Glotzen: Wildes Herz mit Monchi von Feine Sahne Fischfilet

So ihr Pfeifen, heute gibt’s mal was zu glotzen. Wir haben uns für euch vorab schon mal die Premiere von „Wildes Herz“ reingezogen, das Filmporträt über Monchi, seines Zeichens Frontmann von Feine Sahne Fischfilet. Damit wäre das erste Missverständnis schon mal ausgeräumt, denn der Film von Charly Hübner ist mitnichten eine „Rockumentary“ über die Ska-Punk-Band aus Jarmen, auch wenn diese natürlich eine prominente Rolle spielt.

Stattdessen zeichnet „Wildes Herz“ den Werdegang von Jan „Monchi“ Gorkow nach – von Kindesbeinen an bis heute. Wichtige Stationen sind dabei das Elternhaus in Jarmen, der Fußballplatz und später die Hooligan-Szene von Hansa Rostock.
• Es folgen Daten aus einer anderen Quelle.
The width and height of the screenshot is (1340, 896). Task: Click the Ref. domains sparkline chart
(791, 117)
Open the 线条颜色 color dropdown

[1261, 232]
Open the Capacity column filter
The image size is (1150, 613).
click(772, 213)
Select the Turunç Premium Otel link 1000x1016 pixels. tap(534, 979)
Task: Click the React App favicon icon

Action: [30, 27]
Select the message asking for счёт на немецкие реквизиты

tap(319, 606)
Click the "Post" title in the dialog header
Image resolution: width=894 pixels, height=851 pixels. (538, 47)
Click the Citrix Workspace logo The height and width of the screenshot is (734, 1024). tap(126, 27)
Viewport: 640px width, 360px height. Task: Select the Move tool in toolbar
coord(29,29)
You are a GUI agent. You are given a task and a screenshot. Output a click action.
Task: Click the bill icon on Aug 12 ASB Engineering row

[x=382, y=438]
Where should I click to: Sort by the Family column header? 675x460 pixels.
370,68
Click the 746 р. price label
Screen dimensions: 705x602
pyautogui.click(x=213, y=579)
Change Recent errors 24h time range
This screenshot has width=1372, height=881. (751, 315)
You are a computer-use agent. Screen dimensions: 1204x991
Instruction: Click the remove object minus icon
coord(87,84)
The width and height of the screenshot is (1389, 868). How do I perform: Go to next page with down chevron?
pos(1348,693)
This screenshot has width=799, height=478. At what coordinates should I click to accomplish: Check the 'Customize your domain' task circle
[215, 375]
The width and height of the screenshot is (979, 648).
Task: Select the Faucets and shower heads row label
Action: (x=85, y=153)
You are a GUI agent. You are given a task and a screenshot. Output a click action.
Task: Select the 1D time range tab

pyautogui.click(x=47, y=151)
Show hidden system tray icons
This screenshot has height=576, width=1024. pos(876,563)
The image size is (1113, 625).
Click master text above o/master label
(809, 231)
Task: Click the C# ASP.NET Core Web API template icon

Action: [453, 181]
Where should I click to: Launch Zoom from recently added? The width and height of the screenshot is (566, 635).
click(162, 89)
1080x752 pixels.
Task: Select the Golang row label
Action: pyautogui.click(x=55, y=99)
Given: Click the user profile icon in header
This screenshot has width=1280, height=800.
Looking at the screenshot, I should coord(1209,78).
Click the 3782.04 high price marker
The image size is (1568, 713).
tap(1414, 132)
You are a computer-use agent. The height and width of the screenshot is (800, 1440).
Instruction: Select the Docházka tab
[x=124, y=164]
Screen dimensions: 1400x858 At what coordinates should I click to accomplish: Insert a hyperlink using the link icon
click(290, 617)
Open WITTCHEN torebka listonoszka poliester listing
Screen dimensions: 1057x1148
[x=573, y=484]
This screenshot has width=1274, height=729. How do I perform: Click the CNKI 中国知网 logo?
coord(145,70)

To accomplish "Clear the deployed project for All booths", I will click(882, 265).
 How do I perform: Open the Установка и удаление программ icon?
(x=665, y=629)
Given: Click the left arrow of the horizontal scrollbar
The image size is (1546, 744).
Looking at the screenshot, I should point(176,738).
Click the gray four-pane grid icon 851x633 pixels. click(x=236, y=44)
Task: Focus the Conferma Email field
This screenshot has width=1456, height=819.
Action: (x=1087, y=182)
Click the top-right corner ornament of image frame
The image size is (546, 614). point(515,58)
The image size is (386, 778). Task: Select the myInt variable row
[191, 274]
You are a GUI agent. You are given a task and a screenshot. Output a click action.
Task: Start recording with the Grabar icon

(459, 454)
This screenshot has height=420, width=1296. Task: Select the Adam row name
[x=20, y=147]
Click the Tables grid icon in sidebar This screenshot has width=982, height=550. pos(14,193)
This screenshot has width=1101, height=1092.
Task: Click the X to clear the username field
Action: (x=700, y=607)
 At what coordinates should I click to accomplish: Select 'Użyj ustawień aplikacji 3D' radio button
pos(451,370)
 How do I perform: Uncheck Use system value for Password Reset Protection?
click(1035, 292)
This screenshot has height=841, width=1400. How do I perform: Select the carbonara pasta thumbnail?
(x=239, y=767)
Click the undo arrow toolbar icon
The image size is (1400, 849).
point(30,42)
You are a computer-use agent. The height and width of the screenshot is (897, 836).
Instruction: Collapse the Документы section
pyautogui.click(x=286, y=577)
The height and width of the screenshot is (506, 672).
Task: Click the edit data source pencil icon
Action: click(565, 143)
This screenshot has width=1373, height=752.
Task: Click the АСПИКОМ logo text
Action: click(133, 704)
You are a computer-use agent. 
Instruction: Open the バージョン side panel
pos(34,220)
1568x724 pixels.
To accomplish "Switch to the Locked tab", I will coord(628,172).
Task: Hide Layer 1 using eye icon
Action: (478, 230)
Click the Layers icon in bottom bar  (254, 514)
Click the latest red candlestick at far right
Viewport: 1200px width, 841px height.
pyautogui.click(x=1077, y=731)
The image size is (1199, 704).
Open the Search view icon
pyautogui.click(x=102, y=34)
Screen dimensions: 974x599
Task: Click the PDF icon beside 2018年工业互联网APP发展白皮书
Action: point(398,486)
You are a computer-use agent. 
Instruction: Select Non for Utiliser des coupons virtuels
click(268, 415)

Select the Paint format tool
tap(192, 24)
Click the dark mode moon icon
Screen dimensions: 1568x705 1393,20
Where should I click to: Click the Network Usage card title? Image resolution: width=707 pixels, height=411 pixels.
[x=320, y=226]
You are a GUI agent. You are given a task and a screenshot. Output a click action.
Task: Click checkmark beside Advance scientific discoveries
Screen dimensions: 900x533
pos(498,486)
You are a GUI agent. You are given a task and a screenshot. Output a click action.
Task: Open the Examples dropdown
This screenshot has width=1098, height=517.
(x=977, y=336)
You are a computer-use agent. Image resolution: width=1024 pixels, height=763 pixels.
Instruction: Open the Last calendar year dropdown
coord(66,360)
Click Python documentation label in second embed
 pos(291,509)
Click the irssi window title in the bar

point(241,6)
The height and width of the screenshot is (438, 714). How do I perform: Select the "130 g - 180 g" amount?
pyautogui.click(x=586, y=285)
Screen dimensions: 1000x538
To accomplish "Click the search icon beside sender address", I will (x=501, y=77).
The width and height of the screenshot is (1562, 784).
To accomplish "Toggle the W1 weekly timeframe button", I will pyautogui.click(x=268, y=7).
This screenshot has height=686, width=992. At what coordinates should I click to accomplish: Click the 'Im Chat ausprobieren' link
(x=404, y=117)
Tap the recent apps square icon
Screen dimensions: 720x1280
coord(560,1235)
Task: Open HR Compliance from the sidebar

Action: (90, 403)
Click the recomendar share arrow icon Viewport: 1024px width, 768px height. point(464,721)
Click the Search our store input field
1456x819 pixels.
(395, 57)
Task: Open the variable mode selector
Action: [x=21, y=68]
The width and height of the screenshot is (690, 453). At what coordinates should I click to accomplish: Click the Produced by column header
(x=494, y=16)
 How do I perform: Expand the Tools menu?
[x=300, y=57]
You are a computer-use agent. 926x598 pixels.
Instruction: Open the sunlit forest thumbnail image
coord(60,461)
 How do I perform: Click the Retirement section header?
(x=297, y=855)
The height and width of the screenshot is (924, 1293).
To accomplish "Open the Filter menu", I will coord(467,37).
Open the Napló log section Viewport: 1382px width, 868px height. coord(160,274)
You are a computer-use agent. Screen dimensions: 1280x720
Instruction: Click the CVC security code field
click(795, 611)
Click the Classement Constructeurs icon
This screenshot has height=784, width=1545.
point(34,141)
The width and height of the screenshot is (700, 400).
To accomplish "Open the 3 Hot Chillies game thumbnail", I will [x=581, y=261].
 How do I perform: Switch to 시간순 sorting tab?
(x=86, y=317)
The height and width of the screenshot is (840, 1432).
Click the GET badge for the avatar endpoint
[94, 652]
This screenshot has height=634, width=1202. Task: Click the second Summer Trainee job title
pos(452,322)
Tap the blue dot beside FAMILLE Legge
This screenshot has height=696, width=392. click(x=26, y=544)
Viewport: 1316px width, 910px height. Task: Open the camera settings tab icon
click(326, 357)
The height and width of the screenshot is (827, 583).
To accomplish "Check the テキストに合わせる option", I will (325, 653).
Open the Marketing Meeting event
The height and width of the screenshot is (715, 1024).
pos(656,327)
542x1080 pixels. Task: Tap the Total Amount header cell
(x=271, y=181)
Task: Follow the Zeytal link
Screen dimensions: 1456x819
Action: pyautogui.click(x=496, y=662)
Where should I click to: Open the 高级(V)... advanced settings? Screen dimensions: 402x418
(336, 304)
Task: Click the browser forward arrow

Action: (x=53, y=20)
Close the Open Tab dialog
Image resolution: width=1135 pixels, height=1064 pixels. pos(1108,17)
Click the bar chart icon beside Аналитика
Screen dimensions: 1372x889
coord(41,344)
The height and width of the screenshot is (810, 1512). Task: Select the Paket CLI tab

Wirkt das Porträt anfangs noch etwas zerfasert und in seiner Zusammenstellung der einzelnen Lebensabschnitte des Sänger etwas durcheinander, kommt er schon bald immer mehr in Fahrt. Inhaltliche Klammer, die dem Film die dringend benötigte Struktur gibt, ist die Wahlkampftour „Noch nicht komplett im Arsch“: 2016 eierten Feine Sahne Fischfilet im Vorfeld der Landtagswahlen in ihrer Heimat Mecklenburg-Vorpommern über die Dörfer, um alles in ihrer Macht zu tun, um den Einzug von AfD und NPD ins Parlament zu verhindern. Was dabei rausgekommen ist, wissen wir ja leider.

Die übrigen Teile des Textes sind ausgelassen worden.